Debra Miller was earning a master’s in wildlife biology when she discovered veterinary medicine. She was studying bobcat kittens.
“During that time I became aware of the great need for veterinarians with training in wildlife biology,” she says.
So she entered the veterinary medicine program at Mississippi State, where she could continue to work with the bobcats.
“We had a captive colony of bobcats but also an on-going field study,” she says. “But I was very involved in wildlife rehabilitation and in several wildlife disease studies.”
And when she left the bobcats behind for postdoctoral training in Miami, she began to work on aquatic species. Now she’s lead scientist in a reproductive characterization study of the male bowhead whale in Alaska.
The pathology lab at Tifton helps veterinarians make accurate diagnoses about what’s wrong with their animal patients as well as analyzing causes of death.
Miller also conducts weekly pet therapy sessions at a local assisted-living center and volunteers to help with the horses at a therapeutic riding center.
The bowhead whale study was designed with the endangered northern right whale in mind, according to Miller.
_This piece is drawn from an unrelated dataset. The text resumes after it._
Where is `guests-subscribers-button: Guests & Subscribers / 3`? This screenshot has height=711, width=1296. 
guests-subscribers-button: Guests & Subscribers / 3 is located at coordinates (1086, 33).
They are very closely related species. She is collaborating with researchers in Alaska, New England and Washington.
The Inupiat-Alaskan native Americans-still hunt the bowhead, according to Miller, and consequently they are eager to help the biologists who are trying to preserve the species and are willing to provide tissue for study.
“The biggest advantage to biologists is the access to fresh tissue specimens from presumably healthy animals,” Miller says. “Knowledge of what ‘normal’ is for a species is critical when investigating disease or managing a species, especially an endangered species.”
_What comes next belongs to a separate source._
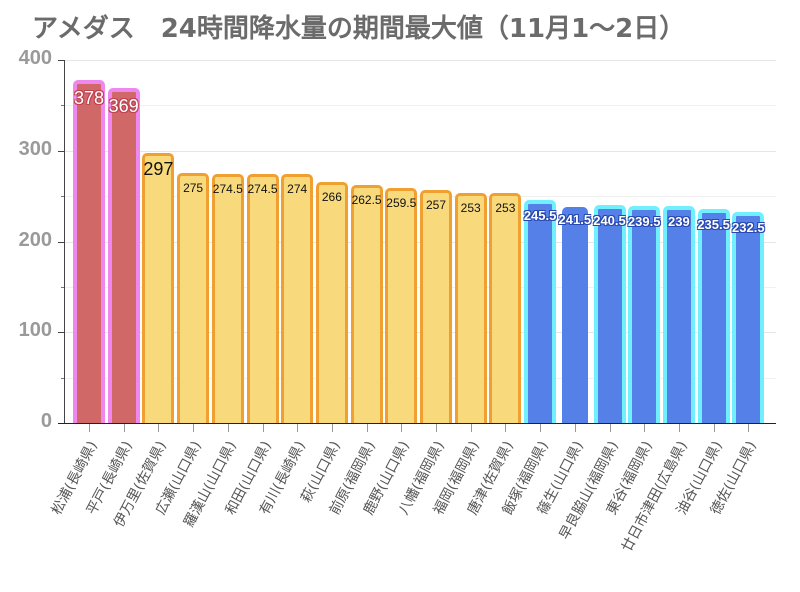  What do you see at coordinates (402, 202) in the screenshot?
I see `bar-value-label: 259.5` at bounding box center [402, 202].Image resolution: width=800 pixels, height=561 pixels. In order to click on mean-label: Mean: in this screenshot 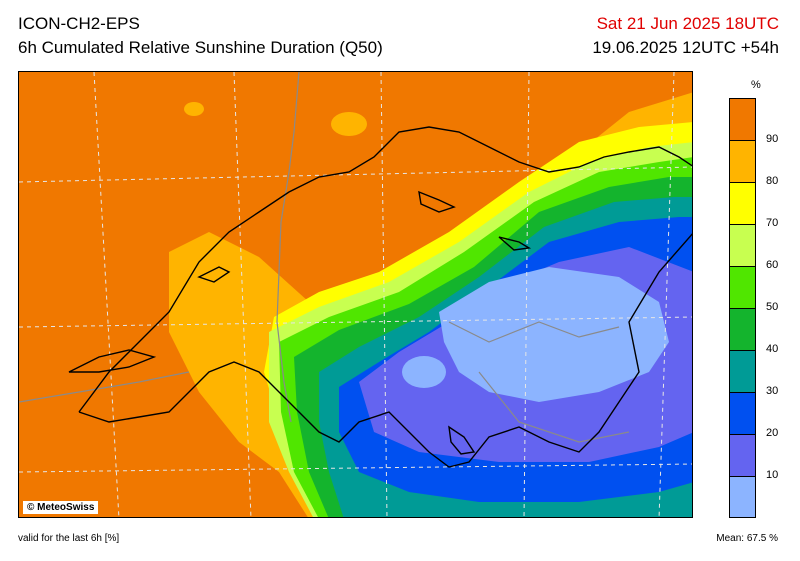, I will do `click(730, 538)`.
Miller is currently serving as volume editor for Reproductive Biology and Phylogeny of Cetacea. She is also one of the four pathologists for a national marine mammal histology project and she is collaborating with the University of Tennessee-Knoxville on a study of amphibians inhabiting cattle ponds.
“My projects tend to be collaborative,” she says. “My involvement in the amphibian project is investigation of any abnormal or sick animals and placement of abdominal transmitters in select individuals-to allow for tracking. The research has developed into an examination of the role of amphibians in regards to bacterial prevalence in cattle ponds and the possible human health implications.”
And with Wisconsin, Mississippi and Florida in the background, how did she come to be in Georgia?
“The Tifton Laboratory has an excellent reputation amongst the pathology laboratories and I liked the location,” she says, adding that “the real deciding factor was the sense of family that I got from the faculty and staff who worked there. They are a delight to work with.”